_TASK BRIEF_
Substitute "screen image" for "screenshot" in the stretch from the first line through the line containing "pyautogui.click(x=166, y=411)", leaving everything else unchanged. Give back only those lines.

_AVAILABLE DATA_
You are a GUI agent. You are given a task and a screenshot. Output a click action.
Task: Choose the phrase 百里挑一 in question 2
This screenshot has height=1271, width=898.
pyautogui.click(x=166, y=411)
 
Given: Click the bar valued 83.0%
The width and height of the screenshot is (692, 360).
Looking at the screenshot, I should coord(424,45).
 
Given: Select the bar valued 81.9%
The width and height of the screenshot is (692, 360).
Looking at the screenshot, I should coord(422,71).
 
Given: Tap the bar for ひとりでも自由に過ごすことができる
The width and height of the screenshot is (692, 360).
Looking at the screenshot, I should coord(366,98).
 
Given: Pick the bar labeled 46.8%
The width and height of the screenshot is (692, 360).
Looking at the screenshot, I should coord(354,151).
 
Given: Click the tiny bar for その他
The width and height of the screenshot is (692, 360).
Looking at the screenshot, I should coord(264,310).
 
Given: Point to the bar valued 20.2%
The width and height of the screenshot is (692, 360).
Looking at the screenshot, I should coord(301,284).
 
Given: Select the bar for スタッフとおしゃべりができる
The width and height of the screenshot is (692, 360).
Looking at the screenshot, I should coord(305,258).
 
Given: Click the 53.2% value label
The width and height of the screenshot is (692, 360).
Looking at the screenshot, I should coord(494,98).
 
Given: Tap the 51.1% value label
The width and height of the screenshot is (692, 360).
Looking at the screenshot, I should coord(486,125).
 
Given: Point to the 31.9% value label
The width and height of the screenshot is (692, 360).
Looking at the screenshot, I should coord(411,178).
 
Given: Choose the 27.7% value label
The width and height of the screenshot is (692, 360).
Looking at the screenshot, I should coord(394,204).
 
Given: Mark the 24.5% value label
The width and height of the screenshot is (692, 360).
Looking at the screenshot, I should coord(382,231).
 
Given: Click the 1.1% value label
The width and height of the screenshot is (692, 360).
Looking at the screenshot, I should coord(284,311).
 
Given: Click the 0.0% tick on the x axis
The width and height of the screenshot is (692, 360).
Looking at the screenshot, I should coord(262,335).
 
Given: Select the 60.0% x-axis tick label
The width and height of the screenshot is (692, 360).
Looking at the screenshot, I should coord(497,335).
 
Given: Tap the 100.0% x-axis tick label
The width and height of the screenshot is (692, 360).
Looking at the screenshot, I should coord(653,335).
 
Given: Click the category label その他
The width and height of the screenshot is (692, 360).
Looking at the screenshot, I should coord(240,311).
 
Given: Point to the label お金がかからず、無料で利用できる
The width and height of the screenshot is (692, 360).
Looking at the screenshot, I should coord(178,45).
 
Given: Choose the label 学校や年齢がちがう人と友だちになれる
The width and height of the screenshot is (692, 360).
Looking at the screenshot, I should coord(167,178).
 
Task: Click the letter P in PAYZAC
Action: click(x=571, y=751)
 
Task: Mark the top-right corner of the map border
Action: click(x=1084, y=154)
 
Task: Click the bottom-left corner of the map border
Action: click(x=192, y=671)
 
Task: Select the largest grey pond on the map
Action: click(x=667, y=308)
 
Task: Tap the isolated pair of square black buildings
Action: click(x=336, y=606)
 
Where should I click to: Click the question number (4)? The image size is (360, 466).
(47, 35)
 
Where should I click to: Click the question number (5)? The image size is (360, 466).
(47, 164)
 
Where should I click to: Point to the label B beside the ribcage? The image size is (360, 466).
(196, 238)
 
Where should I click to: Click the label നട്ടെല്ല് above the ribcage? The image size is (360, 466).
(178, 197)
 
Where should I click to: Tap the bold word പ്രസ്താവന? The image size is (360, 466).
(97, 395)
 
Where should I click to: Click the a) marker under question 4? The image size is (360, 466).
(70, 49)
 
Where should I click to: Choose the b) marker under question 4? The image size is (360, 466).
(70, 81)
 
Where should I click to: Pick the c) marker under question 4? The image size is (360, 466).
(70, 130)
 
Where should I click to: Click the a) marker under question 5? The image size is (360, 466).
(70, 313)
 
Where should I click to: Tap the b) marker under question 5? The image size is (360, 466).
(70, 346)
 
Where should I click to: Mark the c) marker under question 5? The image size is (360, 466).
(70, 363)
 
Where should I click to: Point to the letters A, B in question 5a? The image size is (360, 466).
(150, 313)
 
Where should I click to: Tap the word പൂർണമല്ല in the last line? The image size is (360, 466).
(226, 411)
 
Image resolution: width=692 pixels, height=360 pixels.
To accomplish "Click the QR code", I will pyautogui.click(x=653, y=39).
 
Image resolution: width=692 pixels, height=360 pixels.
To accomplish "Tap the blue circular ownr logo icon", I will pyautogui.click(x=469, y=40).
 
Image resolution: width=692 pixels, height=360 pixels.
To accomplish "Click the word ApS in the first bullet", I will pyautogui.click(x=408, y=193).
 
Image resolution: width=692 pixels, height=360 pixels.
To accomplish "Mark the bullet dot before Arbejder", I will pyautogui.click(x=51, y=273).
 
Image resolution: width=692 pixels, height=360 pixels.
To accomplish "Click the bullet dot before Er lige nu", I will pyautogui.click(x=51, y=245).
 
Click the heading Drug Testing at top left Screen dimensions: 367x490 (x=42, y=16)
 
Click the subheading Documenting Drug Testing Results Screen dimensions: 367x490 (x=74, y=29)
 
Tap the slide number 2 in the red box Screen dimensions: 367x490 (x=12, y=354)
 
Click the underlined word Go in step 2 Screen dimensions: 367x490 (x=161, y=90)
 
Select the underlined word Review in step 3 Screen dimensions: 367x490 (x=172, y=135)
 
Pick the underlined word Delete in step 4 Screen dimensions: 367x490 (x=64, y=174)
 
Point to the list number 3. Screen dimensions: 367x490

_OUTPUT FOR THIS TASK_
You are a GUI agent. You are given a task and a screen image. Output a click action.
Task: Choose the phrase 百里挑一 in question 2
This screen image has height=1271, width=898.
pyautogui.click(x=166, y=411)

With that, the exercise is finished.